Uno de mis vecinos se fue de vacaciones y dejó la radio puesta, bien alta, día y noche, para que la oyeran los presuntos ladrones, para disuadirlos de entrar. Y dejó la ventana abierta. Quizá para disuadirnos de dormir, ya que la vida es corta, a los pocos que hemos quedado en Madrid este mes de agosto.
Mi vecina de arriba regresó de vacaciones la semana pasada. Llegó tarde del viaje, a eso de la una y media de la mañana. Abrió las ventanas para ventilar, me imagino, y organizó en voz bien alta sus asuntos con su hijo, que debía de estar al otro lado de la casa.
También se han quedado los estudiantes del cuarto. Se reunen los viernes y los sábados, a veces. Son buenos chicos: no ponen música. Solo hablan, y ríen sin cuidado, sin hora de cierre, y fuman cigarrillos, que más tarde serán colillas, que se les caerán de los dedos y terminarán en el patio al que da mi dormitorio, a ras de suelo. Ambos: las colillas, mi dormitorio.

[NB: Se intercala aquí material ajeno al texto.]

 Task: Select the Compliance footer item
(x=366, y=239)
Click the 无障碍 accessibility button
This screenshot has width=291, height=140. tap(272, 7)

Esta mañana, a las 7.41, mi vecina del tercero D, médica de profesión, me despertó al arrojar al patio, en tres tandas, tres aldabonazos, el agua del barreño donde acababa de lavar (imagino) los sujetadores que estaba tendiendo cuando me asomé, sobresaltada, legañosa, para ver qué pasaba. Por un momento creí que había empezado el diluvio universal. Os lo juro que lo creí. Os lo juro: sentí alivio, algo parecido a la esperanza.
Me pregunto cuáles serán mis costumbres molestas. Cuál es el límite de la tolerancia, cuál el del respeto. Si hay algún lugar donde huir de esto. Por qué no hay ningún banco de paciencia.